The cheese fly larvae are cylindrical and can appear white or cream, with black mouthparts.

== Life history ==
Larvae have three instars, with late-instar larvae capable of greatest dispersal. When fully grown, they are 9–10 mm long, 1 mm wide, and have 13 segments. When disturbed, or dispersing to sites for pupation, the larvae can leap 10–12 cm by hooking their mouths into a nearby surface or into their own posterior segments, contracting their muscles, and releasing, flinging themselves forward—this locomotion technique is believed to be what has led to the name "cheese skippers".

Larvae are detritivores, feeding on protein rich sources, including meats, cheeses, and carrion.

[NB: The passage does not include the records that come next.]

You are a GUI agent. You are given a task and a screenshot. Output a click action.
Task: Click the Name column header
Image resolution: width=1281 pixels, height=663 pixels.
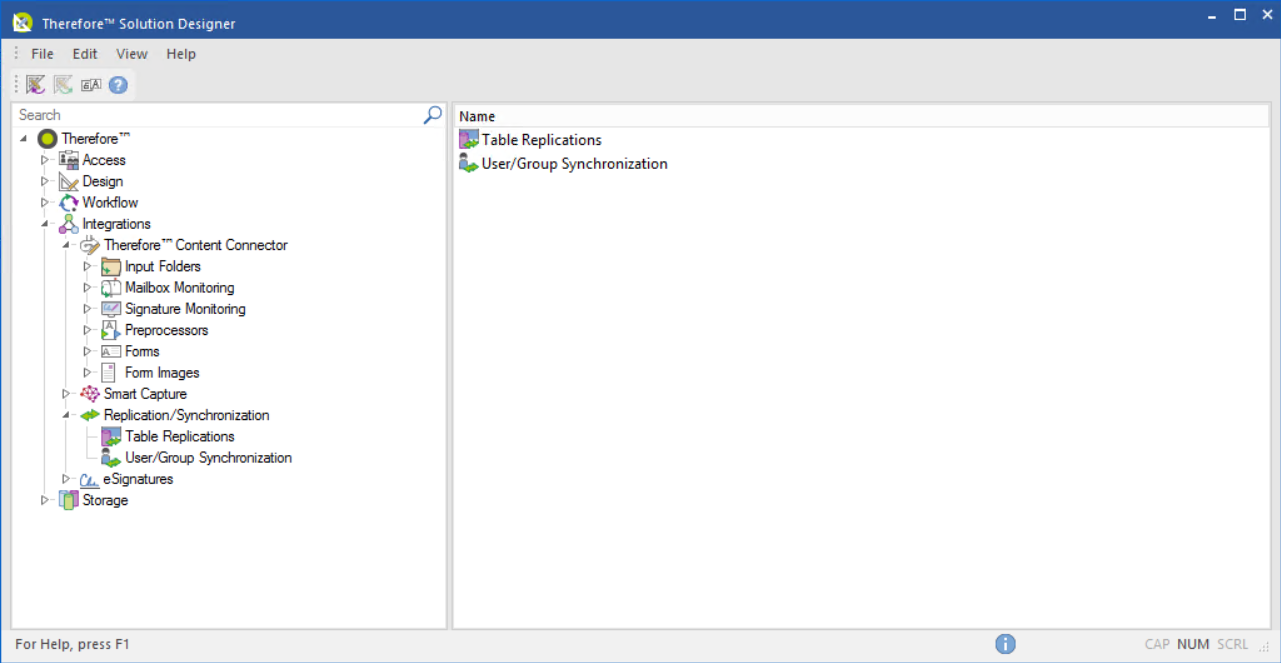pos(477,116)
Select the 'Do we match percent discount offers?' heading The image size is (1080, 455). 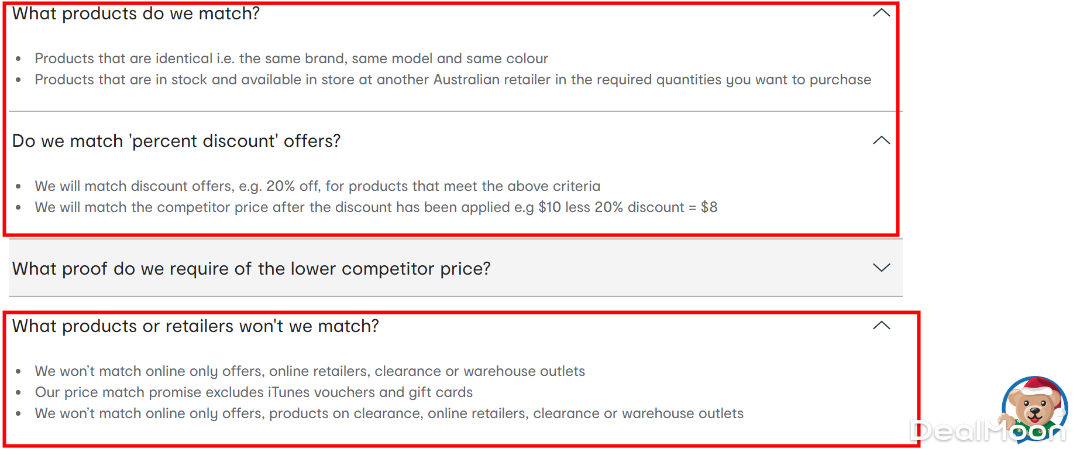(176, 141)
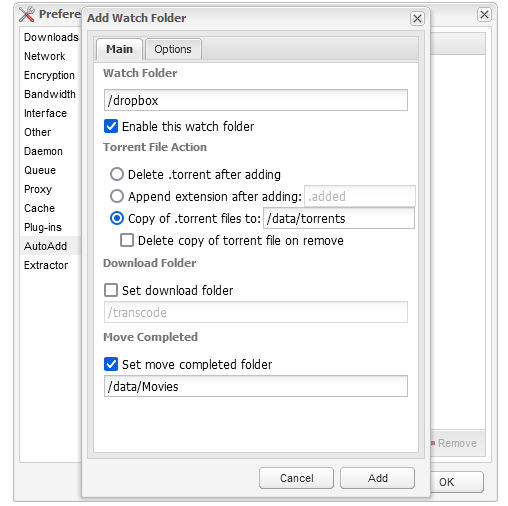Close the Preferences window

(x=484, y=15)
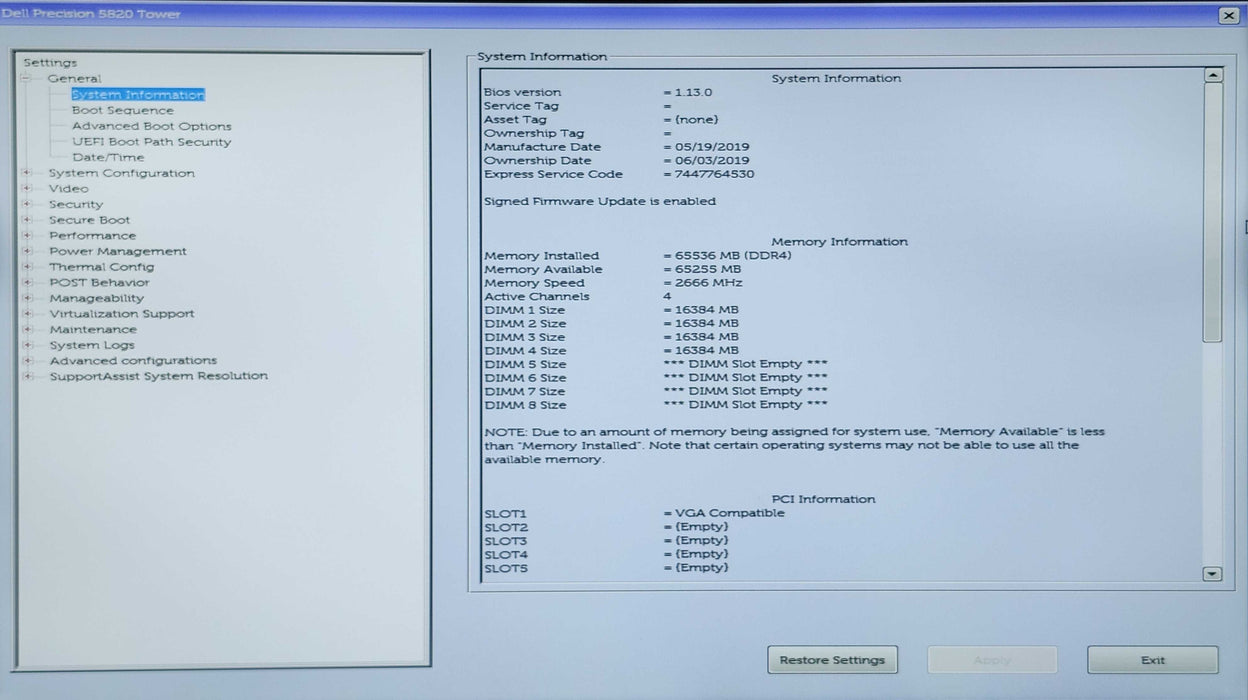Click the Restore Settings button
This screenshot has width=1248, height=700.
coord(832,660)
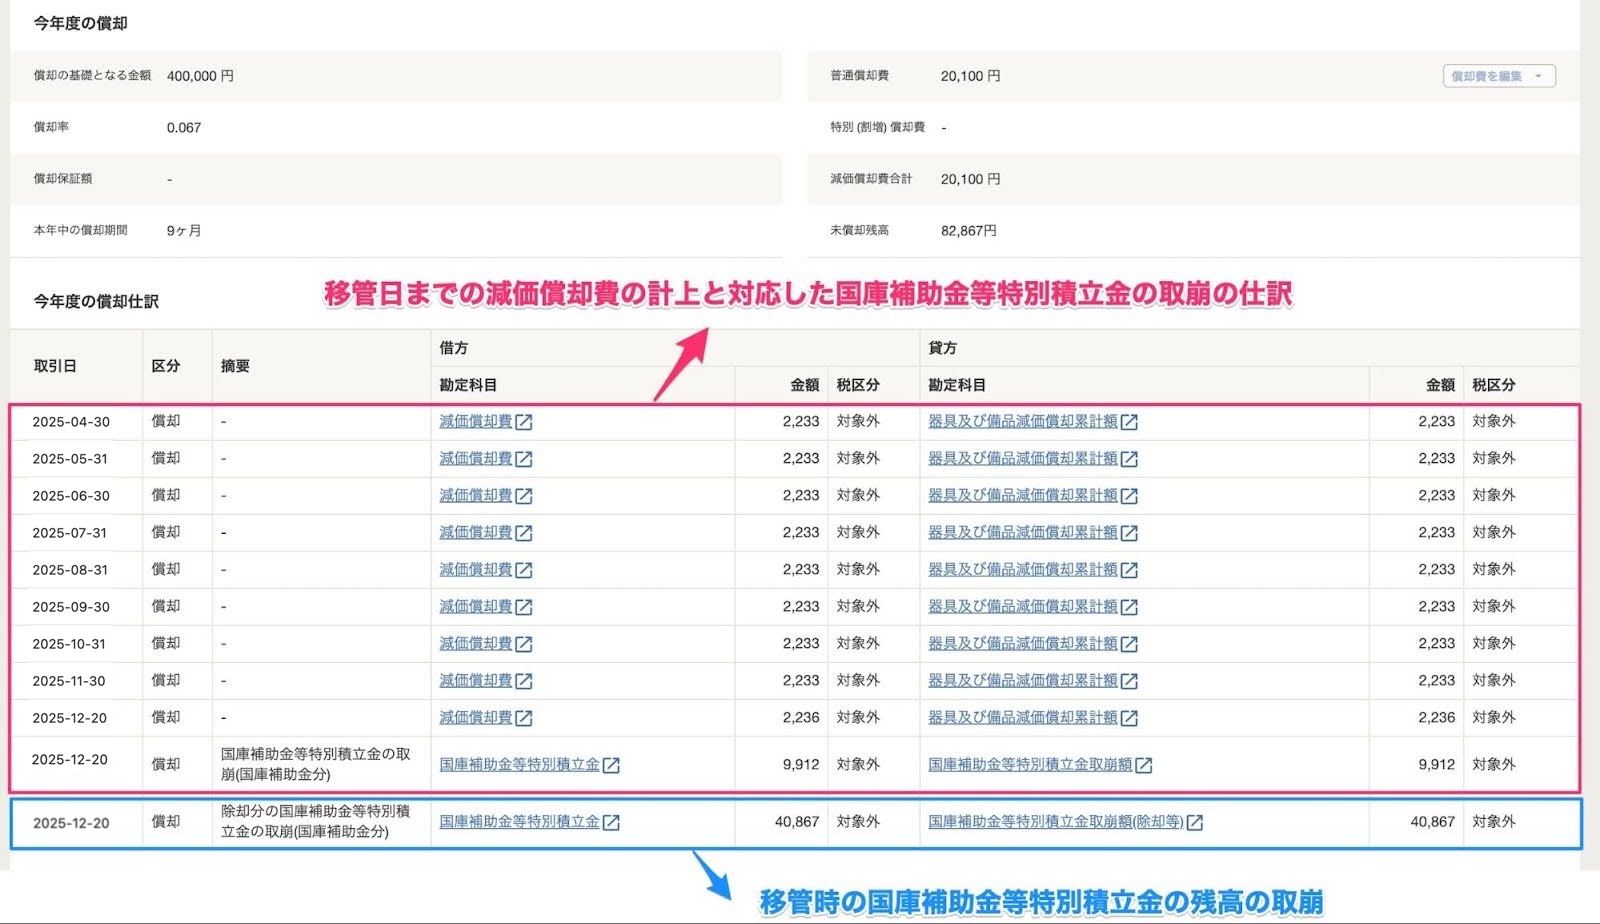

They seek out dark, dry areas for pupation, which lasts around 12 days. Adult larvae can overwinter before pupation.

In cases of myiasis, larvae that are embedded in unrefrigerated meats and cheeses can be ingested, then pupate and emerge as adults while still in the host's alimentary tract.

== Cheese flies and food safety ==
P. casei are considered pests in the meat and cheese industries. Female cheese flies lay eggs on meats and cheeses, which, when hatched, produce burrowing larvae that are difficult to detect in food products until they grow large enough to disperse.

Research conducted on methods for preventing the oviposition and larval infestation of P. casei in cured meats and cheeses suggests the use of certain plant essential oils, from plants such as Mentha canadensis, to prevent larval growth. Alternatively, regulating the microbiome present in food processing facilities can remove the microbial symbionts of P. casei, whose metabolic wastes provide food for P. casei larvae.